In the proposed solution, the control traffic light gives the right of way to priority vehicles traveling on the road. Thus, the traffic light manages this automatically, and there needs to be a communication between both traffic lights. These vehicles are emergency vehicles, such as ambulances and fire trucks. Among these vehicles, the order of priority chosen in this work is as follows: ambulance, fire truck, police car, bus, and regular car, respectively.
The priority index chosen in this work is shown in
Table 3, in which 0 represents the highest priority, and 4 represents the lowest priority. The index is used to detect emergency vehicles approaching the intersection. Thus, emergency vehicles have the highest priority, while a non-emergency vehicle such as a car has the lowest priority.
When a priority vehicle is detected by the traffic light controller, its status is changed to the green phase, and the controller of the traffic light extends the duration of this phase until the priority vehicle passes through the intersection. It is worth noting that, in our experimental studies, ambulances, fire trucks, and police cars are considered as emergency vehicles, and they have the highest priorities.
The scenario chosen to be simulated is implemented in the Simulation of Urban Mobility (SUMO) [
70], which is an Open Source road traffic simulator with a realistic road topology.
5. Conclusions
In this research, a priority vehicle image detection model was studied and implemented. Methods regarding image feature extraction and function activation in DL were investigated and evaluated. In addition, a DB was created, and it is composed of five types of vehicles, considering the left, frontal, and right angles of the image capture.
For improving the detection procedure and time execution, an improved version of YOLOv3 is proposed. Additionally, the incorporation of an improved version of DenseNet reduced the parameter numbers used by PVIDNet, enhancing feature propagation and network performance. The SRS activation function presented a low processing time compared to other functions because the SRS presents a better generalization performance and a faster learning speed for the model generation; thus, the deep network training process is accelerated. Performance assessment results demonstrated that the PVIDNet model reached an accuracy higher than 0.95 in vehicle image classification as presented in
Table 16, and results are better for emergency vehicles. Furthermore, when the proposed model is validated using video sequences, the same high accuracy is reached, as presented in
Table 17. Based on the BTC, a control traffic algorithm that gives priority to emergency vehicles, such as ambulances, fire trucks, and police cars, is proposed. For the performance assessment of the control algorithm, simulation tests were performed. To this end, the SUMO tool for simulating the traffic of vehicles was used. The simulation test results showed a decrease of 50% in the average total waiting time for emergency vehicles when compared to the FIFO strategy. Moreover, a decrease of 45% in total traveling time for emergency vehicles was achieved. It is important to note that regular private cars are not negatively affected regarding the waiting time and total travel time. In the case of public transportation, represented by buses, a slight improvement in those same parameters was obtained.

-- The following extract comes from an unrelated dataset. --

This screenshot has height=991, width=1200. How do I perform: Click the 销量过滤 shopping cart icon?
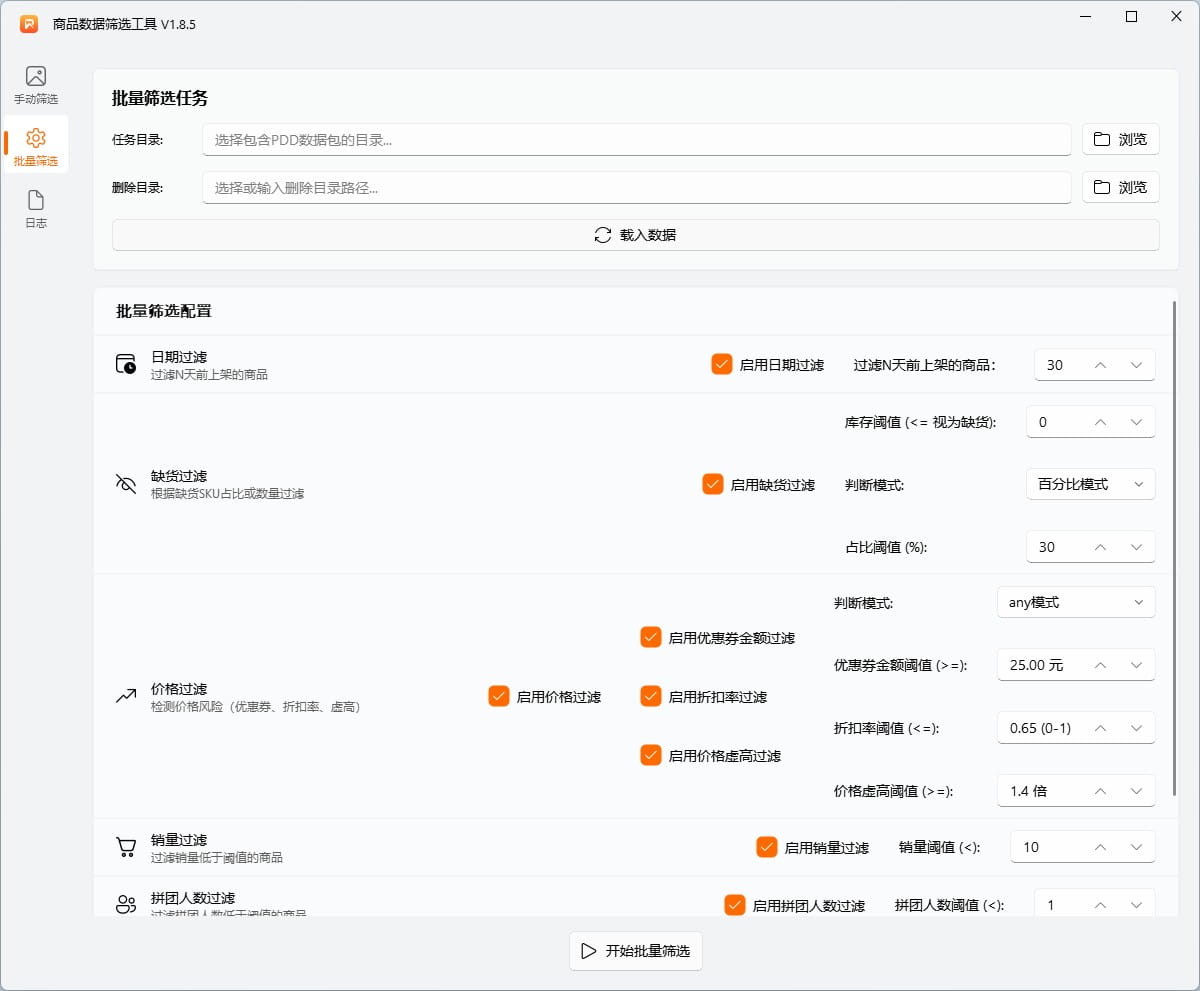click(126, 848)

The experimental results demonstrated that the proposed solution composed of the Lightweight PVIDNet and a control algorithm for intelligent traffic presented a high accuracy with a low complexity, as well as a fast image detection process, which are important features of intelligent traffic lights. Furthermore, the reduction of waiting time at traffic lights for emergency vehicles is obviously important in an emergency situation.
In future work, we intend to explore other simulation scenarios, with other road intersections and vehicular traffic models. Additionally, we intend to develop a prototype of both the proposed PVIDNet model and the traffic light controller using embedded systems.